0

I am using multiprocessing in Python with:

import multiprocessing as mp
all_arguments = range(0,20)

pool = mp.Pool(processes=7) 
all_items = [pool.apply_async(main_multiprocessing_function, args=(argument_value,)) for argument_value in all_arguments]
for item in all_items:
    item.get()

In the above, as far as i am aware, after a worker processor finishes, it moves on to the next value. Is there any way instead to force a 'new' worker processor to be initialed from scratch each time, rather than to re-use the old one?

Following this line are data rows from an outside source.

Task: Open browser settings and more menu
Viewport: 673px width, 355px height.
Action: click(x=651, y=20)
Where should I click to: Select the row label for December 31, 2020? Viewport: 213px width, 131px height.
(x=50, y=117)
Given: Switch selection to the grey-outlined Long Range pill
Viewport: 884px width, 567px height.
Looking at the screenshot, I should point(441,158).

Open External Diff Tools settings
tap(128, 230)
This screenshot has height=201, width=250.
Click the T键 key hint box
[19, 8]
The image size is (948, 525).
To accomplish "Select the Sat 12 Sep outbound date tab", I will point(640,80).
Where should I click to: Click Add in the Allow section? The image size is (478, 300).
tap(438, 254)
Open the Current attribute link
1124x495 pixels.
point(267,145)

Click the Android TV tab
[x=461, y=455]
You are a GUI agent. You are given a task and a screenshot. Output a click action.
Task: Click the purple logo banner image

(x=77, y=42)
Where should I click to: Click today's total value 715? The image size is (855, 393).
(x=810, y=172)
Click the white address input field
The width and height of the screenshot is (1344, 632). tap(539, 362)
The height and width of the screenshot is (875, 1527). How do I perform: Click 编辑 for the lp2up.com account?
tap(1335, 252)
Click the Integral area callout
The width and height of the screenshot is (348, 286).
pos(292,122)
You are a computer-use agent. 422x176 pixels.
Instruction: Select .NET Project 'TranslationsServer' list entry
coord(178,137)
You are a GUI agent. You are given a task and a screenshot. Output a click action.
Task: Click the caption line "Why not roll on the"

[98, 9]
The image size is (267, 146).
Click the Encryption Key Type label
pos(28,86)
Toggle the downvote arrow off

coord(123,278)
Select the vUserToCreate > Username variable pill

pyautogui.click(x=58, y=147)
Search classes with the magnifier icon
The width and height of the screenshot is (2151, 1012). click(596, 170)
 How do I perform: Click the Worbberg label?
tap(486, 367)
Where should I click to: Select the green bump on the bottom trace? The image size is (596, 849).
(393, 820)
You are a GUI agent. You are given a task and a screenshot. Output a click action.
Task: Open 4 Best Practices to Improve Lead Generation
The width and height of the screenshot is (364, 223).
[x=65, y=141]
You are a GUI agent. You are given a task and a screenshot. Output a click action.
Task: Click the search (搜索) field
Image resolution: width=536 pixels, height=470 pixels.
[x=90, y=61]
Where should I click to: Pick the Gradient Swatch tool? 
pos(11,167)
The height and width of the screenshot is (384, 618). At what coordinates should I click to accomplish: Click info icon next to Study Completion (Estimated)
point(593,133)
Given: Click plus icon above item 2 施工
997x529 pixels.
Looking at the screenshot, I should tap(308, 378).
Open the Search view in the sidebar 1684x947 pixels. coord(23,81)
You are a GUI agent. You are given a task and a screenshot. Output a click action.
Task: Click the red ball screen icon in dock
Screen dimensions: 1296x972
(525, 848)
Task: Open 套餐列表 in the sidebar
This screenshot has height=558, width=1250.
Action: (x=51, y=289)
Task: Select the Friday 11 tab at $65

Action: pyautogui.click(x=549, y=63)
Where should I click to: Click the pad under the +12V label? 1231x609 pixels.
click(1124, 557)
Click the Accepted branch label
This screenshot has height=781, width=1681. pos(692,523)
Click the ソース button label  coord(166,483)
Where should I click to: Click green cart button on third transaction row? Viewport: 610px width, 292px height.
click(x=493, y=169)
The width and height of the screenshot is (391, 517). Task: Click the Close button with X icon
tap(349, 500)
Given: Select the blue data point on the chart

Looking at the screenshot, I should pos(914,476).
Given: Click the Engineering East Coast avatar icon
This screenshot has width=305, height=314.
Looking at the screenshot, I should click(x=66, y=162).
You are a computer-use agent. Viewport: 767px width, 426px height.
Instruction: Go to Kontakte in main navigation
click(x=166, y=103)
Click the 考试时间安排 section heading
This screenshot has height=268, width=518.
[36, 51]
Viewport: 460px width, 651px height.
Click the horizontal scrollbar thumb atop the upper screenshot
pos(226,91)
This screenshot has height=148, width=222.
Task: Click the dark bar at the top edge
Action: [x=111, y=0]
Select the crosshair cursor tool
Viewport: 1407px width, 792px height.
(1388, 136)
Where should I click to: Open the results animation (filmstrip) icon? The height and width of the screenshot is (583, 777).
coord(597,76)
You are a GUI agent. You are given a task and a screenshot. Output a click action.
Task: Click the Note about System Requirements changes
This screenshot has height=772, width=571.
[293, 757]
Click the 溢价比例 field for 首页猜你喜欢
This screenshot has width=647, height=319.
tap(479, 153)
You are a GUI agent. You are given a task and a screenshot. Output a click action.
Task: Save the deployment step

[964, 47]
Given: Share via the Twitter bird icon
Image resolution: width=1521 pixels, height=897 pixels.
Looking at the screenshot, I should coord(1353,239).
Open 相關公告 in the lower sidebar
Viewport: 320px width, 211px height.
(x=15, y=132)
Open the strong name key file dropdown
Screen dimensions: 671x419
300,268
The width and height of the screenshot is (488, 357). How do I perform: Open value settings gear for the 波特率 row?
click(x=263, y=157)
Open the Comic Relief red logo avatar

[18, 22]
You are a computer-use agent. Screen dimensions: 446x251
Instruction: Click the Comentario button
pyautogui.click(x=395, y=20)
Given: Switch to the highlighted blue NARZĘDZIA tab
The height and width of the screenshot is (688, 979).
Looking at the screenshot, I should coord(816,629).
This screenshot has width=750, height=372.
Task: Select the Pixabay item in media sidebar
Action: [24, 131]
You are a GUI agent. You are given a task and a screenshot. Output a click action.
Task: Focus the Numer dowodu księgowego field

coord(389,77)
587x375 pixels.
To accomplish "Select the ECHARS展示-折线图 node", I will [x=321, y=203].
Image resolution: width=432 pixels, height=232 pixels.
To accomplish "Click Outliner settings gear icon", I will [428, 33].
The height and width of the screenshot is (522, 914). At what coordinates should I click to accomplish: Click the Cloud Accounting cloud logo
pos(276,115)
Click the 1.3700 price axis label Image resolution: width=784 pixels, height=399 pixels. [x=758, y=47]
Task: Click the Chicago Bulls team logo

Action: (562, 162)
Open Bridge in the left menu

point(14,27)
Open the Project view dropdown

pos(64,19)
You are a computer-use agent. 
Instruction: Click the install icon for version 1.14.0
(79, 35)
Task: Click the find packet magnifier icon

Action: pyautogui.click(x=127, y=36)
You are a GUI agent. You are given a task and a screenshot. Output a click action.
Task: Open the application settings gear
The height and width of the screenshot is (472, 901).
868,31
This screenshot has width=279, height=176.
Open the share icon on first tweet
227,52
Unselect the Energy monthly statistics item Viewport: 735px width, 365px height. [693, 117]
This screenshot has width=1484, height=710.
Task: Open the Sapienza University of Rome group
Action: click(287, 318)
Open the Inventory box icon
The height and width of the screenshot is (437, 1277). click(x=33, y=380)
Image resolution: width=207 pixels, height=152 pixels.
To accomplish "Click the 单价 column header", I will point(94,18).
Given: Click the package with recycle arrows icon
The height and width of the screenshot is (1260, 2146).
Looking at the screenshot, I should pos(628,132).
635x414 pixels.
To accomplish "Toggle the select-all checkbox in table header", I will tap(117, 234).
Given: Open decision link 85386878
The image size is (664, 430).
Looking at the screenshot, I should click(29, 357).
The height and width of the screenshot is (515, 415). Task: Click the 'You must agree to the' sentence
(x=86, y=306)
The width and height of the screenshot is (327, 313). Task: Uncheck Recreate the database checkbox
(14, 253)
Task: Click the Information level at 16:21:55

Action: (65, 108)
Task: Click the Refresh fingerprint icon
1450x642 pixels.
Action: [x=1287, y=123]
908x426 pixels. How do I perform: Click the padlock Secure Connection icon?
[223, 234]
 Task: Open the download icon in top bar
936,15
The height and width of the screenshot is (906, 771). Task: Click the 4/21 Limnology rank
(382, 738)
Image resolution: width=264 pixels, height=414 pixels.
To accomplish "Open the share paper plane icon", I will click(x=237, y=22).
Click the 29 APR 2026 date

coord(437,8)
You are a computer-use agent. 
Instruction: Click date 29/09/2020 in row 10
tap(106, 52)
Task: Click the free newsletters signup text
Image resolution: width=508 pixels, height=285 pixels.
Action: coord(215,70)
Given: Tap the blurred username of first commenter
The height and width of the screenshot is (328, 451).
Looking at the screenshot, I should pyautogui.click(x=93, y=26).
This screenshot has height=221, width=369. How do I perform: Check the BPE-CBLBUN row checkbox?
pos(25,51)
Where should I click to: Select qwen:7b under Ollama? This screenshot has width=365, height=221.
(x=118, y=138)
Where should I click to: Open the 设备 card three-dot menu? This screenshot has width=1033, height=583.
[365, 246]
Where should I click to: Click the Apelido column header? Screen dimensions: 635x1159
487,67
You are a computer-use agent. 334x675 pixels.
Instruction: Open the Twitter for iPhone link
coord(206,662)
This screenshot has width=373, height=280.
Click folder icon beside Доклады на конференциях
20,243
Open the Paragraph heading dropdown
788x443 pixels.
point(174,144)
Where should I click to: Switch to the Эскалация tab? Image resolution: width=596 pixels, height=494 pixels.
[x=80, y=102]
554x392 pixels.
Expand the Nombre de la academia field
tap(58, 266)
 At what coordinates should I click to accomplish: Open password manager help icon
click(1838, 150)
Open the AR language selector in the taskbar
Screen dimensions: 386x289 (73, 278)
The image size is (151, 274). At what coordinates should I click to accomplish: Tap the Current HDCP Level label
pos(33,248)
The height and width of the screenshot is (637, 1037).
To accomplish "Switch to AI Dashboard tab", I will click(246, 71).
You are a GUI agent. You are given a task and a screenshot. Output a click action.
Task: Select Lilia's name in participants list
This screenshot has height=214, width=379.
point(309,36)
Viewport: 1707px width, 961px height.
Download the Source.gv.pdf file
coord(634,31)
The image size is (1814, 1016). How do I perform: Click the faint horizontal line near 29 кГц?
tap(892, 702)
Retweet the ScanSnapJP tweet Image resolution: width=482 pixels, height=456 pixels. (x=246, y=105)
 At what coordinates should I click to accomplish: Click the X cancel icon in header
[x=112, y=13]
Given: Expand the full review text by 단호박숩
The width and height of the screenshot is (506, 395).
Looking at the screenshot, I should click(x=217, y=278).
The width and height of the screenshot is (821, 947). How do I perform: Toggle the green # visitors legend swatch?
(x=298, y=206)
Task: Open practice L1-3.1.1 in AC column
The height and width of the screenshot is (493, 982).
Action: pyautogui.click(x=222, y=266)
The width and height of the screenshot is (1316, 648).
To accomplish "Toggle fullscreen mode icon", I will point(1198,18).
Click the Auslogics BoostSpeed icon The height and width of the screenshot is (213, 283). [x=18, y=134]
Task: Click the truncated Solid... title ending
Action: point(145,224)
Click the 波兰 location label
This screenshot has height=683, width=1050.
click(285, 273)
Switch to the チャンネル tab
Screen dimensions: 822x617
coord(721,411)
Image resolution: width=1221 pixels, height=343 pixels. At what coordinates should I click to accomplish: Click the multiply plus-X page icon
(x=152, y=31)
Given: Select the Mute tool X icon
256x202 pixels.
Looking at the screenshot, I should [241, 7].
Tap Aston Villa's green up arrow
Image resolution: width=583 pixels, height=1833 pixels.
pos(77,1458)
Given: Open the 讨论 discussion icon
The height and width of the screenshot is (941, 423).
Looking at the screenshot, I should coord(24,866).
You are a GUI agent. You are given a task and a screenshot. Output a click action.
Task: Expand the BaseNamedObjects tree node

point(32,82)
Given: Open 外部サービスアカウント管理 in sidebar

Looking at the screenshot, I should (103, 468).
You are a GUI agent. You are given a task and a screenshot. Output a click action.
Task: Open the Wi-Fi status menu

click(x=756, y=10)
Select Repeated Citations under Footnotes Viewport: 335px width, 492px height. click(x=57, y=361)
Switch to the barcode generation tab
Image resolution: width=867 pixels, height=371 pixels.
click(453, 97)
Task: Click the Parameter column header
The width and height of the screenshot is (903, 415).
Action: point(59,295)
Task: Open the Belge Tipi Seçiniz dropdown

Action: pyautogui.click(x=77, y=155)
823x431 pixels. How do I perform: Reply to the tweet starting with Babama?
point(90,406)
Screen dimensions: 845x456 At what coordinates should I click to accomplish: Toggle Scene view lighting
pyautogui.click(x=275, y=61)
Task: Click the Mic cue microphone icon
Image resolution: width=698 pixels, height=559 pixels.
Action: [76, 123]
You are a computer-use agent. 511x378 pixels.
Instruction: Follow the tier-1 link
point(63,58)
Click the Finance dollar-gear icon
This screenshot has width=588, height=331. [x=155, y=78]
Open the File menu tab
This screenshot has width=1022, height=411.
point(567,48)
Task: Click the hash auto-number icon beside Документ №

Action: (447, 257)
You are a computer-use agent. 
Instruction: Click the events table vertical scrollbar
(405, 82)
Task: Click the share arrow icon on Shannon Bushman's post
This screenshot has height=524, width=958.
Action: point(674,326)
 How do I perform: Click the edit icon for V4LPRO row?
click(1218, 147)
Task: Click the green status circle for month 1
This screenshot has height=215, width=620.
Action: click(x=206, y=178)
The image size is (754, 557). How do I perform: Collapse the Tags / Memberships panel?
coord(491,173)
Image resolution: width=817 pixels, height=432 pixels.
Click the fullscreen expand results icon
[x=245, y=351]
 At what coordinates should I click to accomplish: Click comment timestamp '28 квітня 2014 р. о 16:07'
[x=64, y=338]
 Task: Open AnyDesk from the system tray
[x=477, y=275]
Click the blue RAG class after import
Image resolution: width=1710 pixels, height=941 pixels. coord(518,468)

[Specifically, main_multiprocessing_function calls multiple other functions that each using caching to speed up the processing within each task. All those caches are however redundant for the next item to be processed, and thus am interested in a way of resetting everything back to being fresh].

kyrenia
  • 5,431
  • 9
  • 63
  • 93
  • Side-note: [You're not doing multithreading; the workers are separate processes, not threads.](http://stackoverflow.com/q/200469/364696) – ShadowRanger Oct 19 '16 at 03:33

1 Answers1

2

From the docs:

maxtasksperchild is the number of tasks a worker process can complete before it will exit and be replaced with a fresh worker process, to enable unused resources to be freed. The default maxtasksperchild is None, which means worker processes will live as long as the pool.

Just create the pool as

pool = mp.Pool(processes=7, maxtasksperchild=1)
tdelaney
  • 73,364
  • 6
  • 83
  • 116